Parece que Anne Hathaway atraviesa uno de sus mejores años. Con cinco estrenos previstos para este 2026, entre ellos el esperado regreso de El diablo viste a la moda 2, la actriz suma ahora otro hito tras ser elegida por la revista People como la mujer más bella del mundo. Un reconocimiento que no llega solo por su imagen, sino también por una mirada más madura sobre la industria, el paso del tiempo y su propia historia.
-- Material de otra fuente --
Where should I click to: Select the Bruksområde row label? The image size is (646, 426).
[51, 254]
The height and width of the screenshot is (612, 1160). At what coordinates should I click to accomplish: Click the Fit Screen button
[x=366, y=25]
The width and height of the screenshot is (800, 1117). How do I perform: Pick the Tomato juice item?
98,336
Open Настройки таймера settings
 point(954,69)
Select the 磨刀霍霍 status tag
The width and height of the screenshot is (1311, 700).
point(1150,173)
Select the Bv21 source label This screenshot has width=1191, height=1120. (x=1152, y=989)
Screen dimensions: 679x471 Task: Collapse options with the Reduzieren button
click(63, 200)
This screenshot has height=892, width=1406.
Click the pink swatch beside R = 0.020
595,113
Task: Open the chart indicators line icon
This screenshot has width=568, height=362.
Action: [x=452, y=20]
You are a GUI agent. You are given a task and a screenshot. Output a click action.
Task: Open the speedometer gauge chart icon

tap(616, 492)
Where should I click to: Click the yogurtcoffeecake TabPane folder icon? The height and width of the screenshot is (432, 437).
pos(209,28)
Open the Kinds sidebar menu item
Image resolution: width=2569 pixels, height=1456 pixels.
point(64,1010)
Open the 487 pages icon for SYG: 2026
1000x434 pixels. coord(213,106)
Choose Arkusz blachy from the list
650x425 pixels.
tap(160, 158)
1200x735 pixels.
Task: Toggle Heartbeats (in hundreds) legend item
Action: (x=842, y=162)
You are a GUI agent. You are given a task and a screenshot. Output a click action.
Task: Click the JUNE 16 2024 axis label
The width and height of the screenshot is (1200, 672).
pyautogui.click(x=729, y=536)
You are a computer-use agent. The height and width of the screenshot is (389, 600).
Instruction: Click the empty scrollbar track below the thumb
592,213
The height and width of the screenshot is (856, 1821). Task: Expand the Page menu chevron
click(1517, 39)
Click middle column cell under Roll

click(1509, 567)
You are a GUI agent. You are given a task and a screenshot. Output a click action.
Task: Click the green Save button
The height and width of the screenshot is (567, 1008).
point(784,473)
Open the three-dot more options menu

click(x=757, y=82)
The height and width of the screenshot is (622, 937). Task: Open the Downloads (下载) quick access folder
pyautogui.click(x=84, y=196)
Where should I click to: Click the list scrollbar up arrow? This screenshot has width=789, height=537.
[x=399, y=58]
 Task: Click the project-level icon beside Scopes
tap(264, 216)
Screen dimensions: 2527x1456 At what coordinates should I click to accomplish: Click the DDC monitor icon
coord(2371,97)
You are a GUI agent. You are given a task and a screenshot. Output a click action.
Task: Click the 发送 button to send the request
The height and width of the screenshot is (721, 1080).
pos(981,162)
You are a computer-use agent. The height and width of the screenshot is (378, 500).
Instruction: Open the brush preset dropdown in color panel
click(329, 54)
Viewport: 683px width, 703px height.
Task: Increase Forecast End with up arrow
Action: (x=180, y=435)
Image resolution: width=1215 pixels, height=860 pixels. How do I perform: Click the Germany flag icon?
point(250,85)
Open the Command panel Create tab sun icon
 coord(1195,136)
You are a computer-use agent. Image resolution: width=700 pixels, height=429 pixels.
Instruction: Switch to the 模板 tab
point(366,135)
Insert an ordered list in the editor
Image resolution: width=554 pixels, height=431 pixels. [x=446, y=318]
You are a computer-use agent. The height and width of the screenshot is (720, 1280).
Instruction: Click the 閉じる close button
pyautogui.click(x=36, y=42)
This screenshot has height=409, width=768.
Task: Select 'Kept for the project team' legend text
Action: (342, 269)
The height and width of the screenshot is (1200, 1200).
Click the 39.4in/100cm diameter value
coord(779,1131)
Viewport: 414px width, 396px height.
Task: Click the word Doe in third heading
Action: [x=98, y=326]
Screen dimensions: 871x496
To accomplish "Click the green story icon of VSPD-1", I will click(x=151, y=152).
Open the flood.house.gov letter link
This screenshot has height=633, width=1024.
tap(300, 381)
Lejos de definiciones superficiales, Hathaway tiene su propia teoría sobre qué significa la belleza. “Un cineasta me dijo una vez: ‘La belleza puede contener fealdad siempre que contenga verdad’. Así que, para mí, la belleza siempre se ajusta a esa idea”, explicó durante la entrevista con People. Para la actriz, el concepto está atravesado por la autenticidad, más que por estándares rígidos.

Esa evolución también se refleja en algo tan cotidiano como su imagen. Durante un tiempo, admite, no lograba comunicar lo que quería lucir: “No entendía que existiera todo un lenguaje en lo que respecta a la belleza. Durante unos diez años pedí que me peinaran de cierta manera, y nunca quedaba como yo quería”. La solución llegó cuando aprendió a ser más concreta: “Ahora siempre llevo imágenes de referencia”.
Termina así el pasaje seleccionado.